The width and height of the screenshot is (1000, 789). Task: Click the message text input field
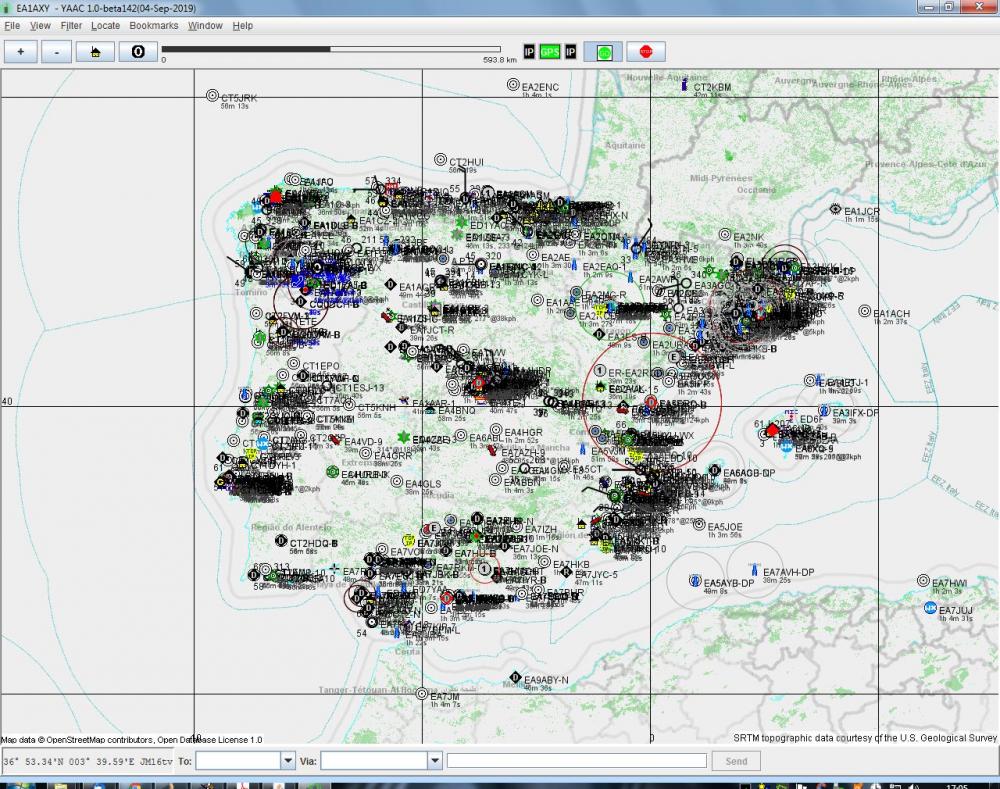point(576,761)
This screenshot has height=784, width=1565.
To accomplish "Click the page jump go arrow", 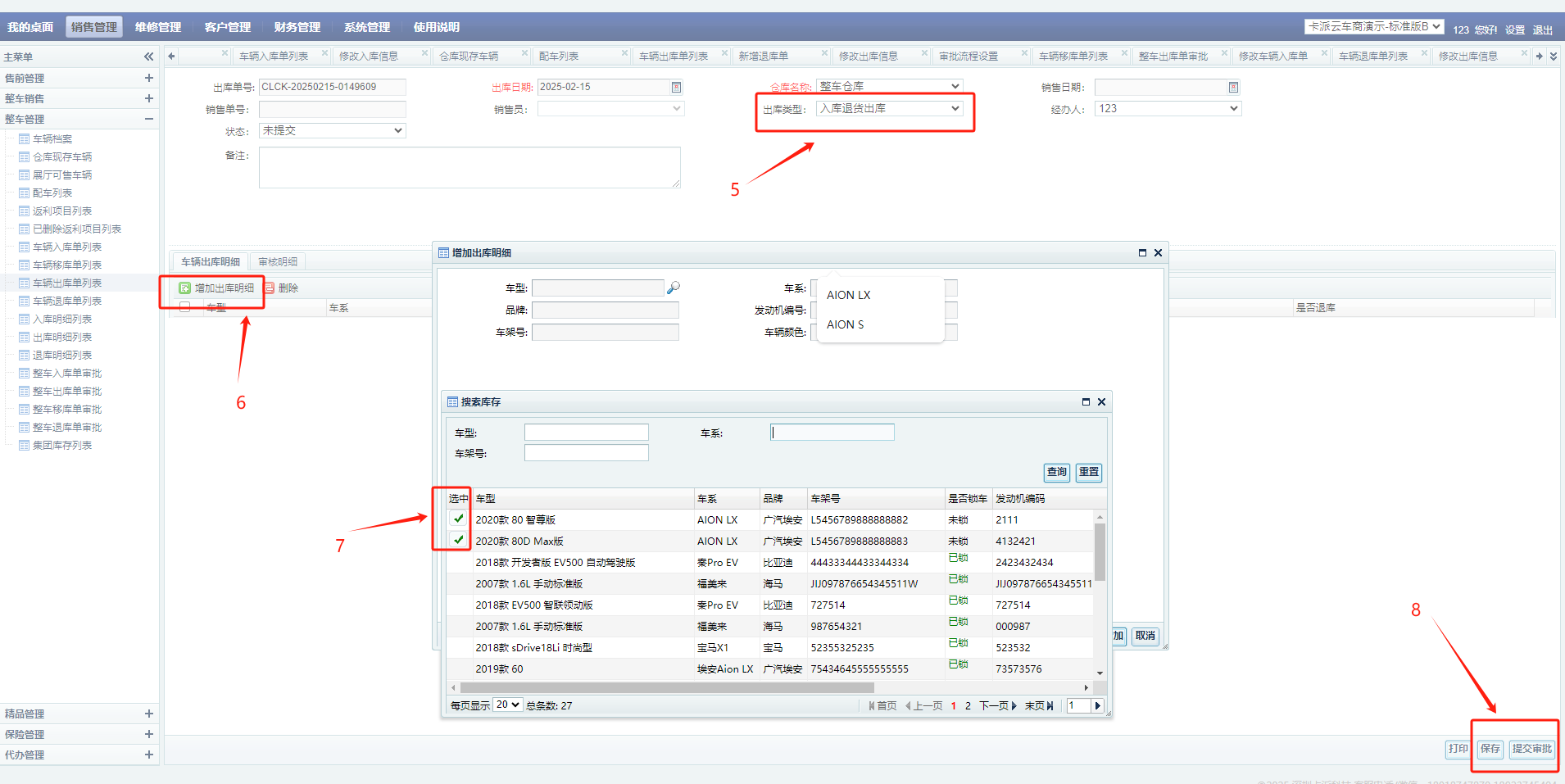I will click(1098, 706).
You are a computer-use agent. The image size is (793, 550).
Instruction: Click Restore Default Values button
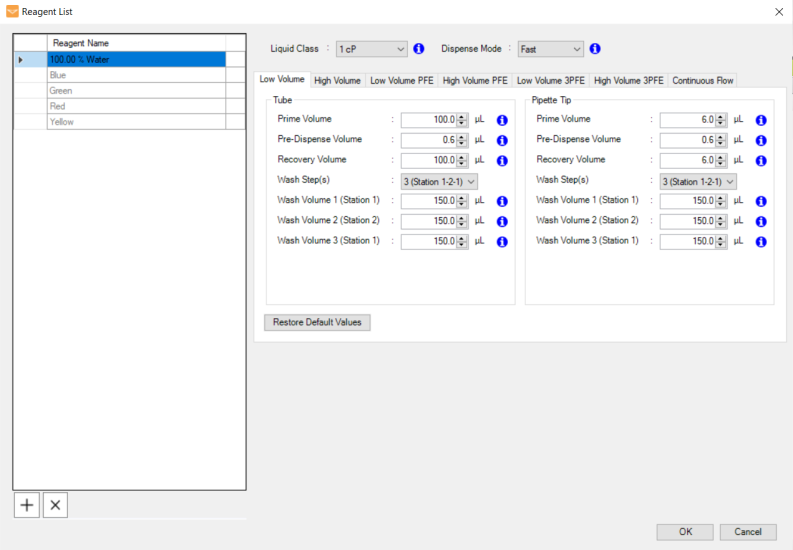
-=-=-=-=-
*Short exercise:* Please list each line of the material above that contains the word "width", treating uppercase and lowercase as different.

*Task answer:*
The width and height of the screenshot is (1000, 789). Task: Click the message text input field
This screenshot has height=784, width=1565.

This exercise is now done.